Symplur, LLC unveiled their new digital analytics product called Symplur Signals in Paris at the Doctors 2.0 & You conference last month and is targeting July 14th as the official launch date. Symplur maintains the biggest database of healthcare correlated Twitter conversations in reality via their role as the founder and curator of the globally recognized Healthcare Hashtag Project. Large healthcare organizations, academic institutions, and medical associations wishing to gain business intelligence or to manner formal research have frequently hired Symplur to make available deep analytics on the details contained in this ever increasing database of health discussions.

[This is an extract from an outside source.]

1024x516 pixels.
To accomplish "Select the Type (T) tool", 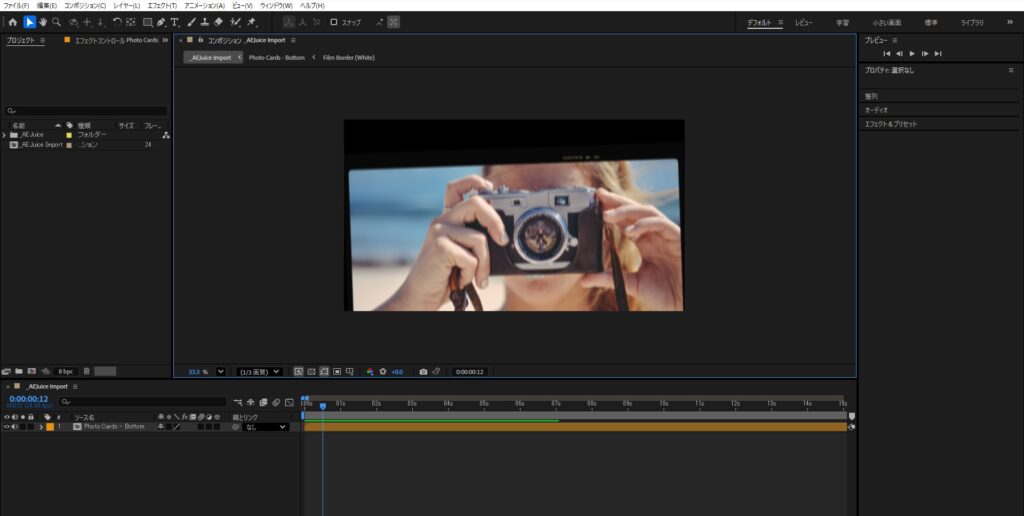I will [175, 22].
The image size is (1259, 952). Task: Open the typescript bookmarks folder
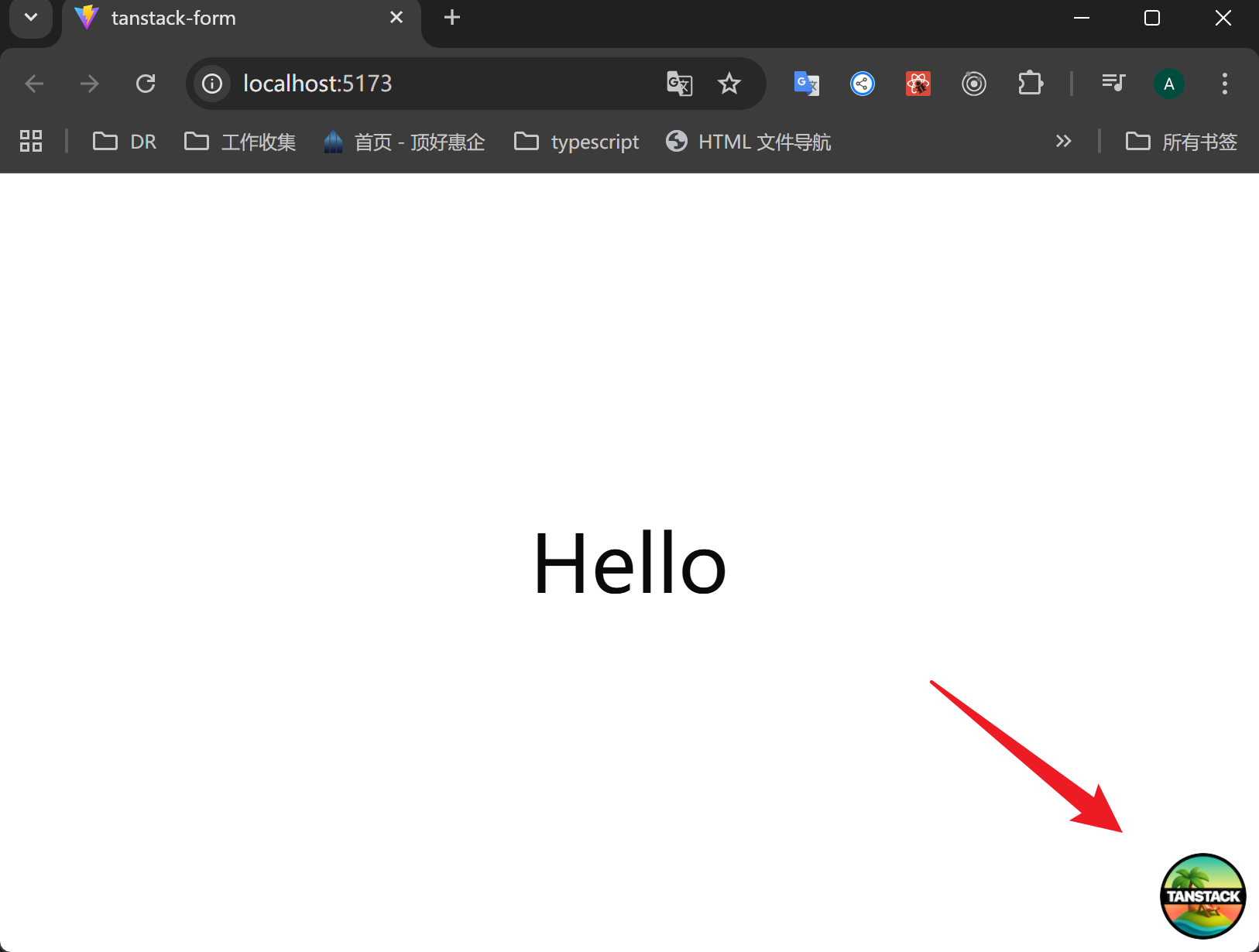tap(577, 142)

Symplur Signals is designed to be directly used by these third parties, thereby allowing unprecedented hands-on access to this exclusive pool of information replace.
Symplur has just passed a noteworthy milestone having captured over 500 million tweets on over ten-thousand healthcare topics. virtually 1 million new healthcare tweets are captured each day from patients, physicians and other key stakeholders in health and medicine. Symplur’s website provides free access to numerous ways of gathering real time information on what healthcare topics are trending, but Signals is projected to take this approaching to the next level. Think beyond mere metrics and into the empire of user performance (network centrality), content analytics (sentiment analysis) and more.

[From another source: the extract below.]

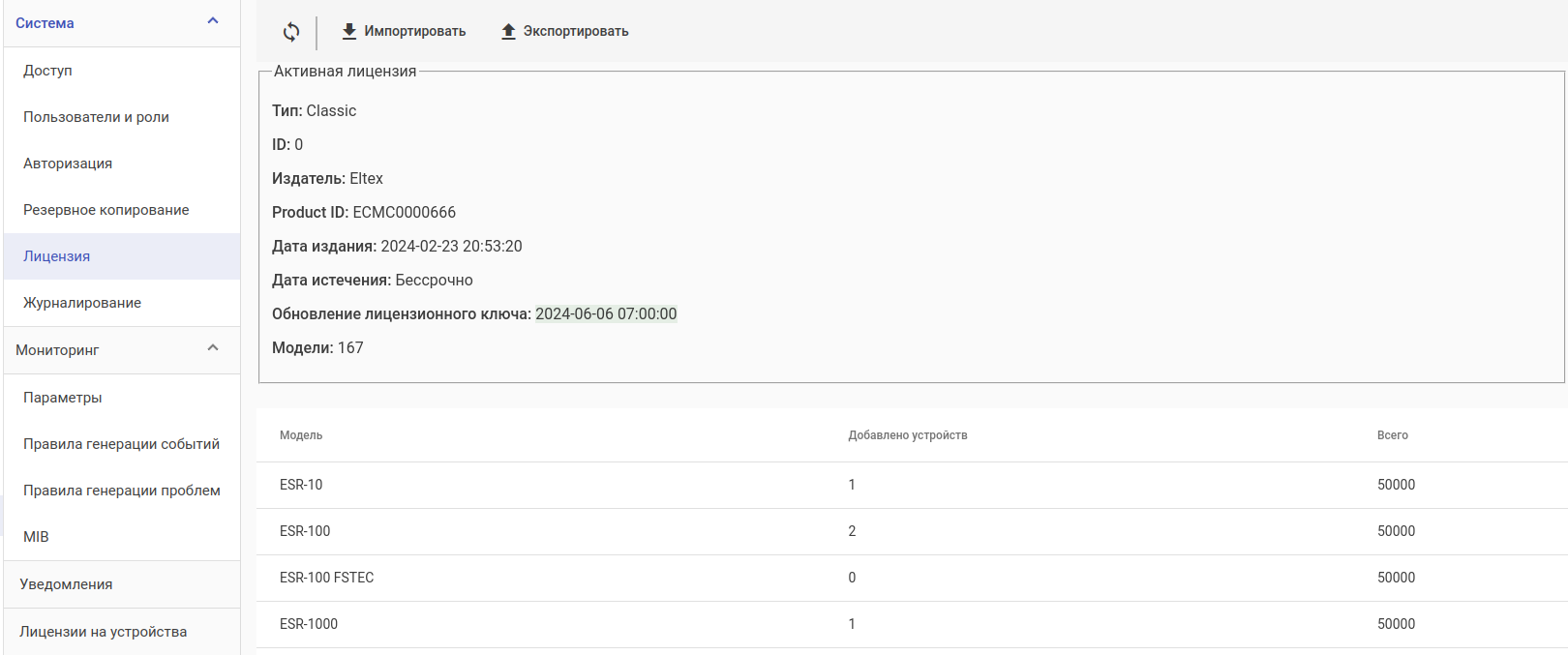Open the Доступ menu item
The height and width of the screenshot is (655, 1568).
coord(48,71)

Co-founder, Thomas Lee states that, “Over the past 5 years, we have seen that the value of healthcare social media is no longer in question, now the hub is on ways to extract business and health insights from social appointment.”

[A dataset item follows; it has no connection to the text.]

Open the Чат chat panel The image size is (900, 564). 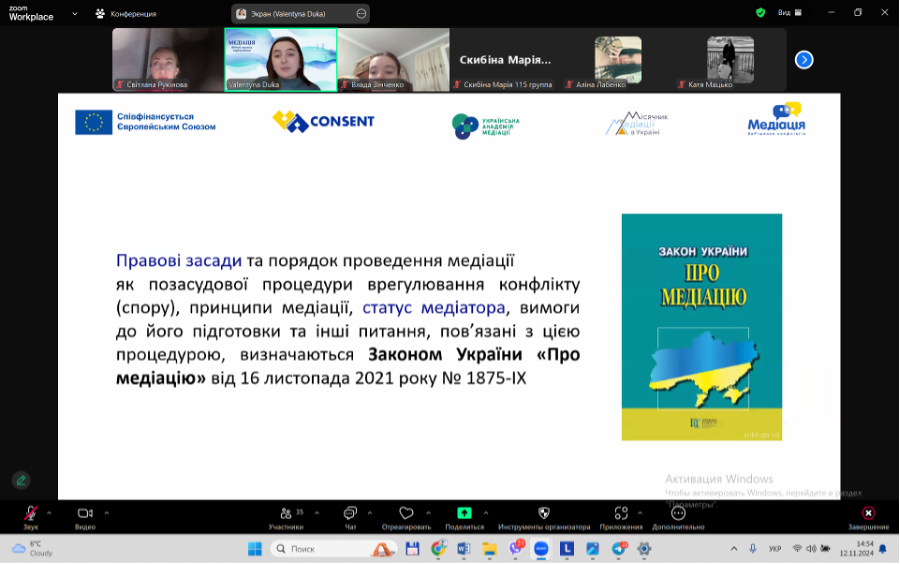click(x=350, y=513)

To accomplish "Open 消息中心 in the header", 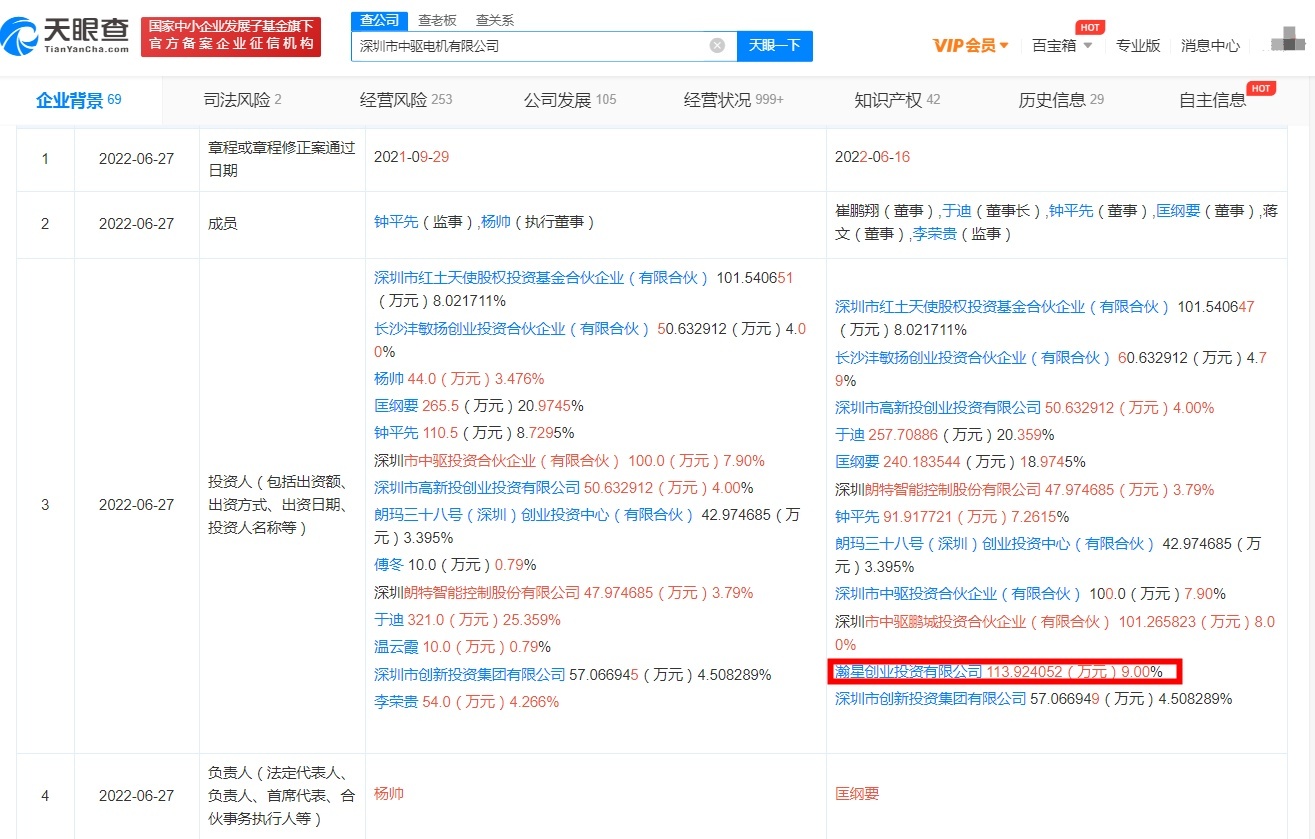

Audun Utengen, co-founder, agrees, “Big data can be overwhelming, therefore, we designed this new donation based model for our users enabling easy admission to more data points, and most prominently to interact directly with our system.”
Physician partner, Dr. Howard Luks, states, “The Healthcare Hashtag Project has proven to be a tremendous reserve for academics, healthcare practitioners, patients, conference organizers and virtual attendees alike as we follow, interact and learn from far away.”